NVIDIA’s upcoming Vera server CPU is already showing impressive benchmark numbers, beating some of the latest Intel Xeon and AMD EPYC processors in early Linux tests.
Quick Summary – TLDR:
- NVIDIA Vera uses 88 custom Olympus ARM cores designed for AI and data center workloads.
- Early benchmarks show Vera outperforming Intel Xeon Granite Rapids and AMD EPYC Turin chips.
- Vera reportedly delivers up to 63% better performance than NVIDIA’s previous Grace CPU.
- NVIDIA is preparing Vera for both AI systems and standalone server CPU deployments.
What Happened?
NVIDIA’s next generation Vera CPU has appeared in its first public benchmark tests, and the results are already creating serious competition for Intel and AMD in the server market. The ARM based processor uses NVIDIA’s in house Olympus CPU cores and is designed specifically for modern AI, inference, and agentic AI workloads.
The benchmarks, published by Phoronix after testing at NVIDIA’s Santa Clara headquarters, showed Vera outperforming several high end Intel Xeon and AMD EPYC server processors across multiple workloads.
We built the NVIDIA Vera CPU for agentic AI, and the latest benchmarks from @Phoronix confirm it delivers.
— NVIDIA (@nvidia) May 26, 2026
⚡1.5x overall performance vs. leading x86 processors
⚡2x faster Linux kernel compilation
⚡4x greater STREAM TRIAD memory bandwidth
Vera achieves the performance that AI… pic.twitter.com/HP35T4Ek6H
NVIDIA’s Big CPU Push Is Becoming Serious
For years, NVIDIA dominated the AI accelerator market through its GPUs. Now the company is moving deeper into the CPU business with Vera, which is expected to power the upcoming Rubin AI platform while also launching as a standalone server processor.
The Vera CPU features 88 Olympus ARM cores with support for 176 threads through spatial multi threading. NVIDIA says the chip delivers major upgrades compared to its Grace CPU architecture, including:
- Up to 63% higher performance than Grace in benchmark averages.

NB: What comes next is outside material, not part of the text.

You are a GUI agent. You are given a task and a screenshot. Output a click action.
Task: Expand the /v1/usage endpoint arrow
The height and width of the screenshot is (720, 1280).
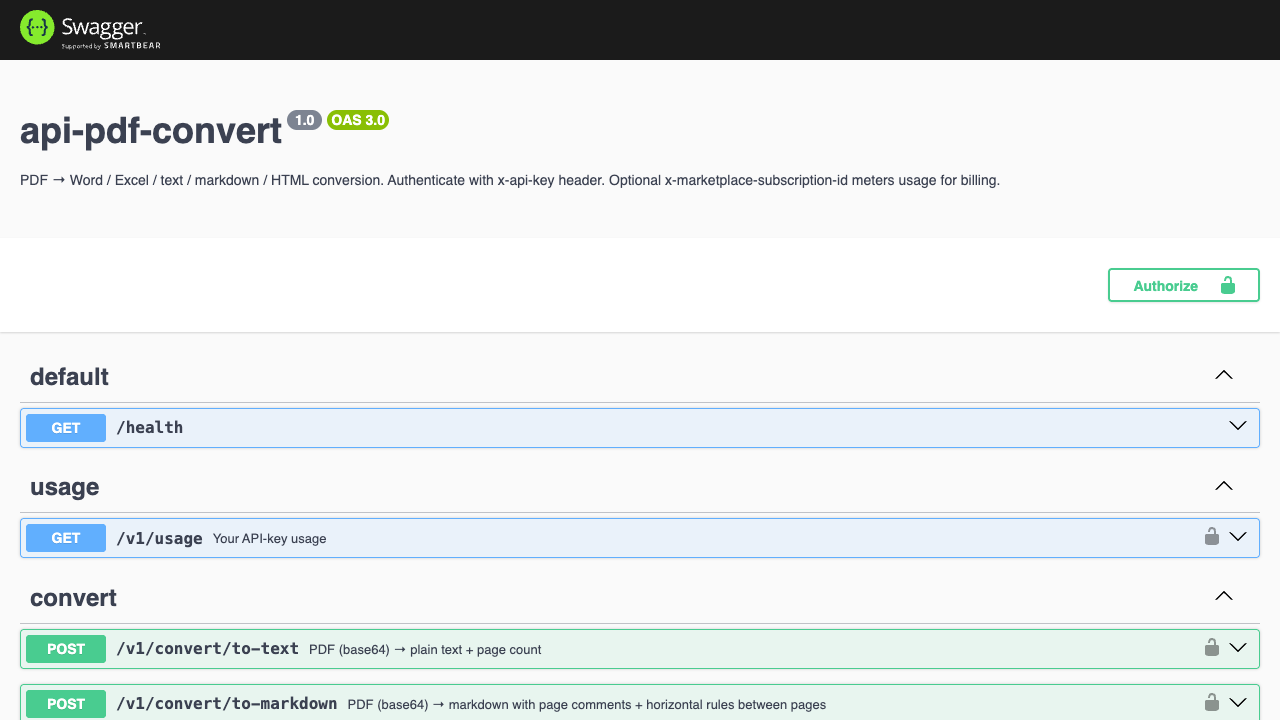(x=1238, y=537)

- Double the L2 cache per core at 2MB.
- A larger 164MB unified L3 cache.
- LPDDR5X memory support with up to 1.2TB/s memory bandwidth.
- PCIe Gen 6 and CXL 3.1 connectivity support.
The processor is built around the Armv9.2 ISA and also supports FP8 precision, which is increasingly important for AI inference workloads.
Vera Beats Intel Xeon and AMD EPYC
The most talked about part of the benchmark results is how Vera compares against current x86 server chips from Intel and AMD.
According to the tests, Vera was:
- Around 10% faster than AMD’s EPYC 9575F processor.
- Up to 55% faster than Intel’s Xeon 6980P Granite Rapids chip in some workloads.
- Significantly ahead of NVIDIA’s own 72 core Grace CPU.
Phoronix tested Vera against several server configurations, including dual socket Intel Xeon Granite Rapids systems and AMD EPYC Turin and Turin Dense processors.
These results are especially notable because ARM based server CPUs have historically struggled to consistently outperform top x86 chips in broader enterprise workloads. Vera appears to be changing that conversation.
Linux Support Already Looks Strong
Another important detail from the testing is that Linux support for Vera already appears mature even before launch.
The benchmarks were conducted using Ubuntu 24.04 LTS paired with a patched Linux 6.18 LTS kernel and GCC 16.1 compiler support. NVIDIA has already upstreamed Olympus optimization support into GCC and LLVM compilers, something usually seen much later in CPU launches.
Vera is also compliant with Arm’s Server Base System Architecture, making it easier to support across enterprise Linux distributions without relying on custom workarounds or device tree complications.
Some Important Details Are Still Missing
While the performance numbers are impressive, the testing did come with limitations.
Phoronix noted that NVIDIA restricted power consumption and CPU frequency monitoring during the benchmark sessions because the hardware was still pre-production. As a result, key efficiency metrics such as performance per watt were not available.
That is important because NVIDIA has heavily promoted Vera’s energy efficiency advantages, claiming up to twice the performance per watt compared to previous designs.
The testing was also limited to workloads NVIDIA considered most relevant for AI and modern data center environments.
SQ Magazine Takeaway
I think this is one of the biggest warning signs yet for Intel and AMD in the data center CPU market. NVIDIA is no longer just building GPUs for AI servers. The company is now building a complete AI infrastructure stack from CPUs to networking to accelerators.
What stands out most here is not just the raw performance. It is how quickly NVIDIA has matured its ARM server ecosystem. Strong Linux support, compiler readiness, and competitive benchmarks before launch show this is not an experimental project anymore. If Vera delivers strong efficiency numbers later, NVIDIA could seriously disrupt the server CPU industry over the next few years.